Unfortunately, he is also known for a terrible skiing accident almost 6 years ago, which left him in a medically induced coma for six months. Schumacher was on a skiing vacation in Méribel, France during the week of Christmas with family and friends when Sunday, the 23rd of December, tragedy struck. While out skiing with his son, Mick, Schumacher hits a hidden rock with his skies and falls, hitting his head on another snow-covered rock rupturing his helmet.  Airlifted immediately to the nearby hospital, Grenoble University Hospital, where he arrives comatose, operated on, and eventually placed into a medically induced coma to help relieve the pressure on his brain.


Private about his personal life before the incident, his family and team kept and continue to keep news about his medical status close to the chest. They have every right to do so, but as fans still wish to hear about Michael, news of his recovery or non-recovery, theories, and general articles about him still come out every so often. The most recent of which occurred in the last week—headlines Michael Schumacher is conscious! Time for celebration!


However, things are not always what they seem. Especially when dealing with traumatic brain injuries.

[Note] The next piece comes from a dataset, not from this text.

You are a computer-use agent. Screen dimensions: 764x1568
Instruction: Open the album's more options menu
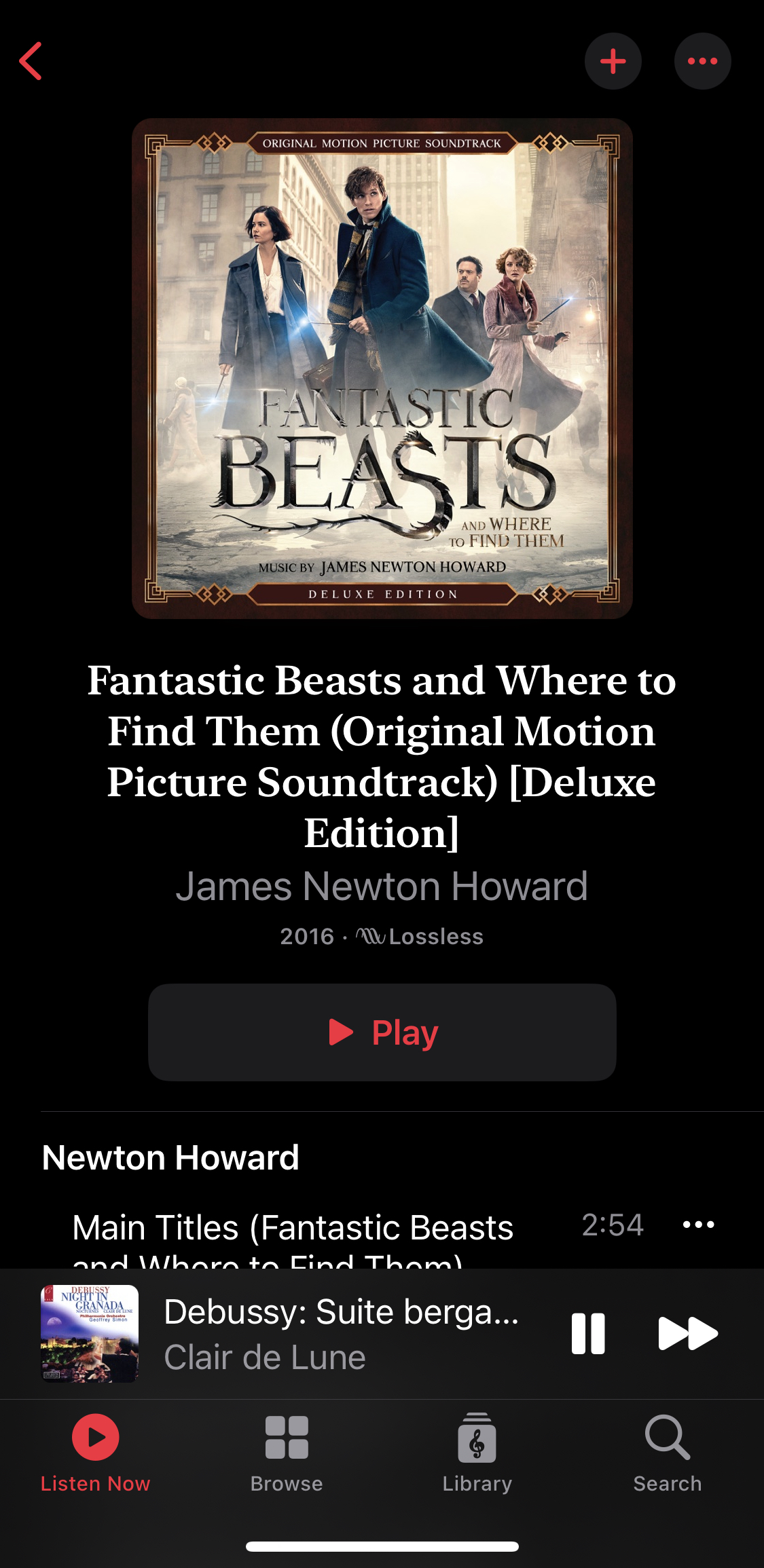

Thanks in no small part to movies and television, people often imagine that recovery from a coma means going from lying in a bed, eyes closed and unresponsive to the external world, to autonomously walking and talking – virtually back to the person they were before the accident (if not for a deep retrograde amnesia thickening the plot of any good mystery…)! In reality, the trajectory of recovery after traumatic brain injury (TBI) is rarely very linear.


While it is true that many patients after TBI-induced coma recover consciousness and cognitive function (almost) fully within the span of a few months – in fact sometimes, if it weren’t for the little scar at the base of someone’s neck it would be hard to imagine they were inches away from not surviving – the story is very different for that sliver of patients who do not recover fully and remain in the limbo of a disorder of consciousness for over a year. Coma is actually a transitory state, lasting up to three weeks, after which people either 1) recover consciousness, 2) pass away, or 3) enter a (potentially life-long) a vegetative state (VS; in Europe it is also referred to as unresponsive wakefulness syndrome, UWS). Like coma, VS patients are unresponsive and appear unconscious. Nonetheless, they open and close their eyes periodically. If patients further recover, they might enter a minimally conscious state (MCS)(Monti, 2010), and it is here that we being to see signs of consciousness such as voluntarily tracking objects or following commands like squeezing the doctor’s fingers when asked. Steps of recovery after this point include return of speech, more motor movements, and some cognitive skills. Recovery from TBI is unfortunately slow and unknown—what skills, motor or cognitive, a patient will recover are hard to predict and often do not return to their previous capabilities – most typically resulting in lifelong complete dependence.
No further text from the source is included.